Et Lacan d’ajouter :

«Ce propos accepté, on pare nos trois sujets chacun d’un disque blanc, sans utiliser les noirs, dont on ne disposait, rappelons le, qu’au nombre de deux.»

 

La solution du sophisme étant la suivante:

«Après s’être considérés entre eux un certain temps, les trois sujets font ensemble quelques pas qui les mène de front à franchir la porte. Séparément, chacun fournit alors une répose semblable qui s’exprime ainsi :

««Je suis un blanc, et voici comment je le sais. Étant donné que mes compagnons taient blancs, j’ai pensé que, si j’étais un noir, chacun d’eux eût pu en inférer ceci: «Si j’étais un noir moi aussi, l’autre, y devant reconnaître immédiatement qu’il est un blanc, serait sorti aussitôt, donc je ne suis pas un noir.» Et tous deux seraient sortis ensemble, convaincus d’être des blancs. S’ils n’en faisaient rien, c’est que j’étais un blanc comme eux. Sur quoi, j’ai pris la porte, pour faire connaître ma conclusion.»

«C’est ainsi que tous trois sont sortis simultanément forts des mêmes raisons de conclure.»

Le carcan de la logique classique

Voici donc le problème et sa solution. Il s’agit, selon Lacan, d’un sophisme. En effet, le problème n’est pas soluble selon les termes de la logique classique, et il faut, selon lui, la remanier en lui adjoignant la notion de temps pour pouvoir résoudre le problème.

La plupart des esprits qui prennent plaisir à ce type de problème trouveraient, avec une certaine dose de bon-sens et de patience, la même solution que Lacan. Le problème implique ce type de solution de façon assez cohérente. Pour ne pas la trouver, il faut imposer des inhibitions à certains mouvements spontanés de l’esprit en l’encadrant très strictement.

Selon Lacan, l’obstacle qu’impose la logique classique à la solution du sophisme est de type temporel: «…les formes de la logique classique, … n’apportent jamais rien qui ne puisse déjà être vu d’un seul coup». Pour la physique classique, relevant des mêmes prémisses que la logique classique, le temps s’écoule de la même façon pour tous; tout le monde vieillit du même nombre d’années en une période équivalente de temps. Au point que Descartes parle de la matière comme res extensa, pure étendue. D’où les physiciens se sont autorisés à repérer les phénomènes dans un univers tridimensionnel excluant ainsi le temps qui, de toutes façons, est égal pour tous. Deux phénomènes se définissent et se différencient l’un de l’autre par leur situation spatiale, sans aucun égard pour le temps.
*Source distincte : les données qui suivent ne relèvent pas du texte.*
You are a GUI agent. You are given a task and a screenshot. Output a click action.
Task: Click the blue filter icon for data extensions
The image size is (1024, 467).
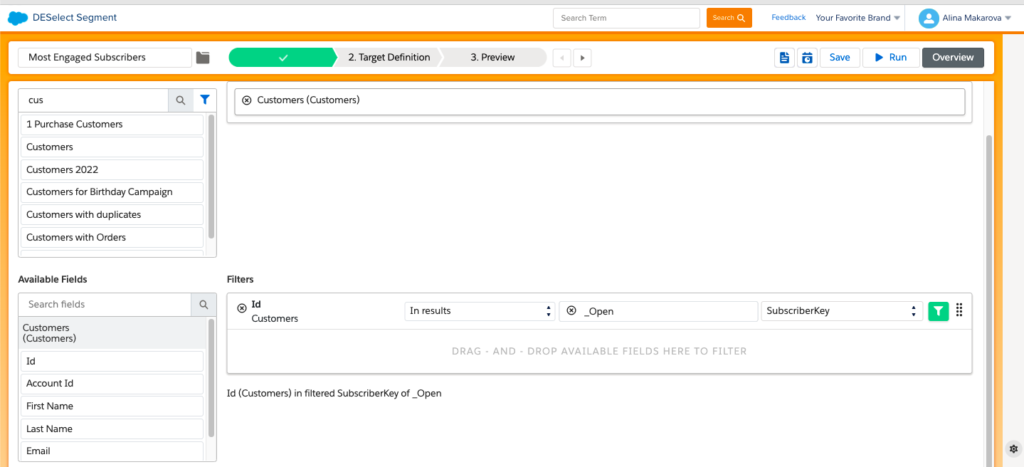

Toutes les dimensions d’un phénomène peuvent être données par l’un quelconque des ses états instantanés (vus d’un seul coup).

Dès lors, le mécanisme de l’aveuglement devient très simple. Chaque prisonnier ne voyant que deux disques blancs, ne peut se déterminer instantanément, et ce d’autant plus que les deux autres prisonniers, tout aussi perplexes que lui, ne bronchent pas et ne l’alimentent d’aucune information supplémentaire. Tous les trois restent figés dans leur indétermination.

C’est autour du voir que tourne le raisonnement spatial de notre prisonnier aveugle. Tout doit être offert à sa vue tout de suite. Mais cette hâte du connaître impliquée dans ce voir postule que chacun des protagonistes est sujet ayant à se déterminer en rapport à des observations objectives prises sur son environnement. Des deux autres ne l’intéressent que la couleur de leur disque et leur éventuelle réaction. Seul sujet de l’affaire il mesure les deux autres dans l’instant d’un voir qui les réifie. Car, selon Lacan, tout sujet est mouvance dans et par le temps, de sorte que tout instantané de lui le dénature absolument.

La relativité des temps

A ce raisonnement spatial qui refoule le temps dans une instantanéité universelle, Lacan oppose le raisonnement temporel. Chaque protagoniste traverse une série de temps qualitatifs qui contribuent à le définir subjectivement. Le temps dans ce cas est d’une toute autre nature que le temps universel égal pour tous. C’est un temps qui tout en produisant chacun des sujets, est en retour produit par lui.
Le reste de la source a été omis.